● **Stated problem**
Write out the lines below word for word, with no changes.

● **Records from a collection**

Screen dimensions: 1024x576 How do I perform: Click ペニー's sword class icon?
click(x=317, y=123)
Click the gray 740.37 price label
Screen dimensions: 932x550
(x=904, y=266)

● **Output of the task**
Screen dimensions: 1024x576 How do I perform: Click ペニー's sword class icon?
click(x=317, y=123)
Click the gray 740.37 price label
Screen dimensions: 932x550
(x=904, y=266)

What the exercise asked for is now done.